Applying this standard to a pro se complaint, the court must bear in mind that a
“document filed pro se is to be liberally construed, and a pro se complaint, however
inartfully pleaded, must be held to less stringent standards than formal pleadings
drafted by lawyers.” Erickson v. Pardus, 551 U.S. 89, 94 (2007). “[E]ven after
Twombly, dismissal of a pro se claim as insufficiently pleaded is appropriate only in the
most unsustainable of cases.” Boykin, 521 F.3d at 216. Where a pro se complaint
must be dismissed due to a pleading deficiency, the court should generally provide
leave to amend. Watts v.

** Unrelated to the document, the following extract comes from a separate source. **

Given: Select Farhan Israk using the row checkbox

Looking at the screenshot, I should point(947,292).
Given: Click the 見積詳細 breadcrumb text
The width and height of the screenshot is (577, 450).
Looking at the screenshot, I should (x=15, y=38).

Services for the Underserved, 309 F. App’x 533, 535 (2d Cir.
2009) (“[W]here the ground for dismissal is quite narrow and the plaintiff appears pro se,
it was error to enter judgment . . . rather than permitting plaintiff at least one chance to
cure a pleading defect.”); Gomez v. USAA Fed. Sav. Bank, 171 F.3d 794, 795 (2d Cir.
1999) (“Certainly the court should not dismiss without granting leave to amend at least
once when a liberal reading of the [pro se] complaint gives any indication that a valid
claim might be stated.”).
III.
BACKGROUND
According to the Amended Complaint, Rhodes entered into a mortgage
modification agreement (“the Modification Agreement”) with her mortgage servicer,
American Home Mortgage Servicing Agent, Inc. (“AHMSI”), on October 1, 2008.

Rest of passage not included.